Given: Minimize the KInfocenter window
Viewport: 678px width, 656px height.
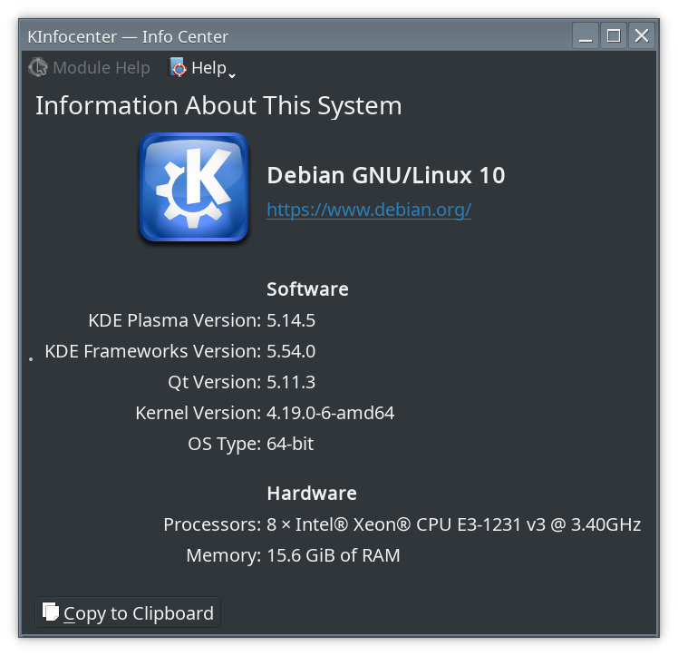Looking at the screenshot, I should point(586,36).
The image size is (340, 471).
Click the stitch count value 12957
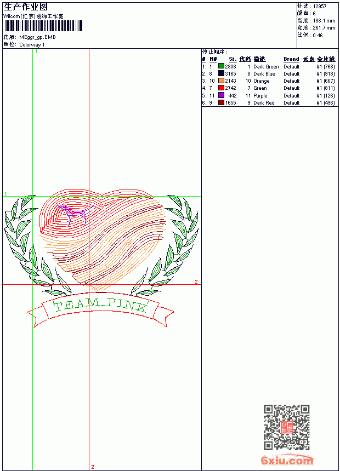pos(320,7)
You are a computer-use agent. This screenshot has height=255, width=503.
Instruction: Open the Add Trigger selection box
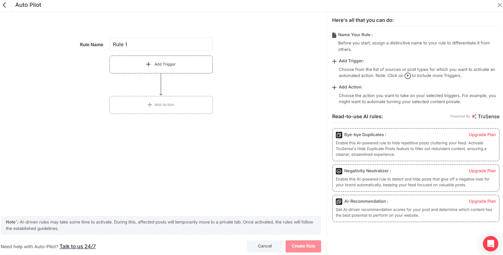click(161, 64)
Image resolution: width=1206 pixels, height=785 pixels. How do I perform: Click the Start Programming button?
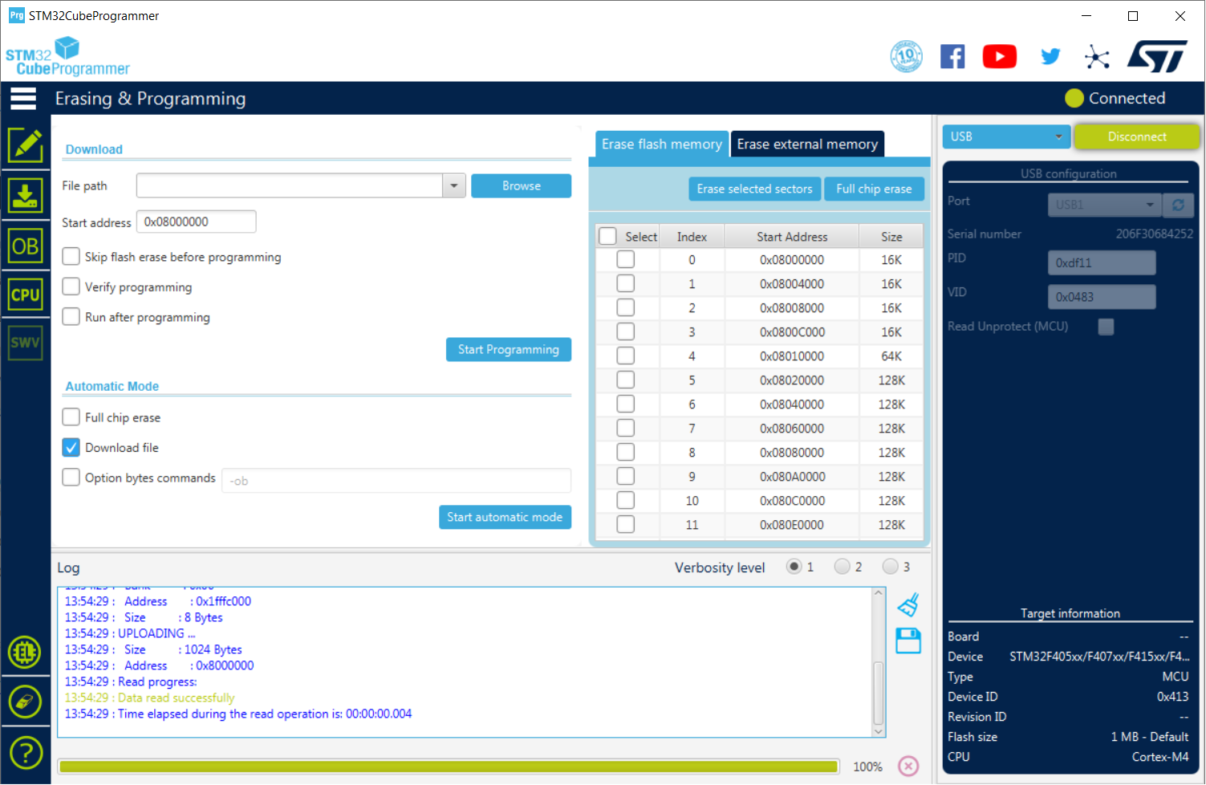pyautogui.click(x=508, y=350)
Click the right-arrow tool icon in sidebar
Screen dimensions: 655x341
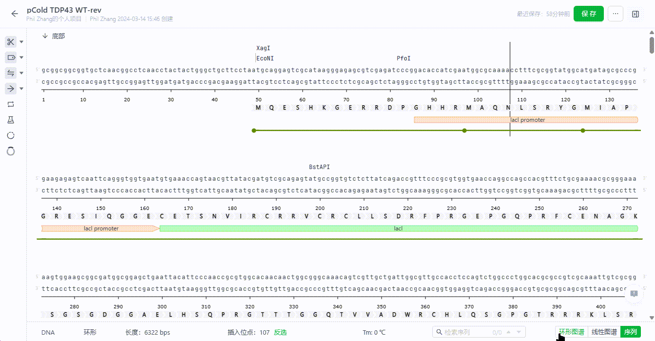coord(11,88)
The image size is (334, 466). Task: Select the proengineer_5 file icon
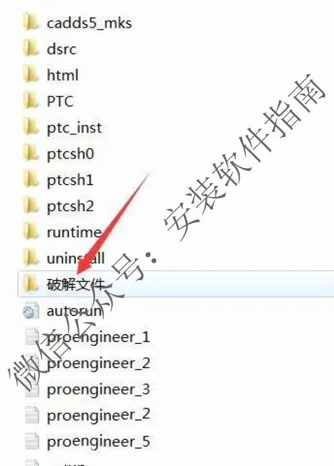coord(32,441)
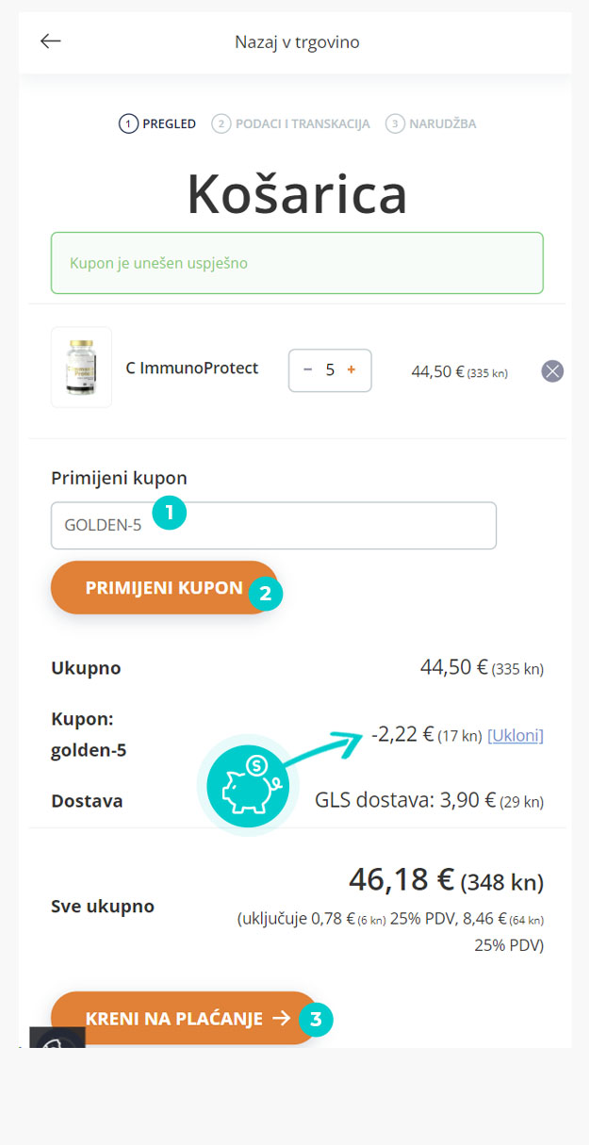589x1145 pixels.
Task: Remove C ImmunoProtect with the X icon
Action: click(552, 371)
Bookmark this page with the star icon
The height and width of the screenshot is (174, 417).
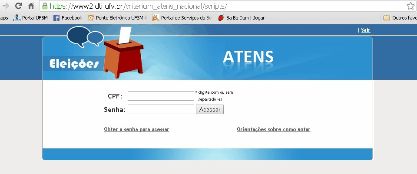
□ □ □ □ □
### WORK TASK
If you see a picture in the listing, skip it while copying everything else exactly.

### OUTPUT
Given: Minimize the KInfocenter window
Viewport: 678px width, 656px height.
Looking at the screenshot, I should point(586,36).
The image size is (340, 471).
Click the stitch count value 12957
pos(320,7)
You are a computer-use agent. This screenshot has height=255, width=503.
Instruction: Open the Add Trigger selection box
click(161, 64)
Image resolution: width=1206 pixels, height=785 pixels. How do I perform: Click the Start Programming button?
pyautogui.click(x=508, y=350)
Click the right-arrow tool icon in sidebar
Screen dimensions: 655x341
coord(11,88)
The image size is (334, 466). Task: Select the proengineer_5 file icon
coord(32,441)
589x1145 pixels.
Task: Remove C ImmunoProtect with the X icon
Action: click(552, 371)
Bookmark this page with the star icon
The height and width of the screenshot is (174, 417).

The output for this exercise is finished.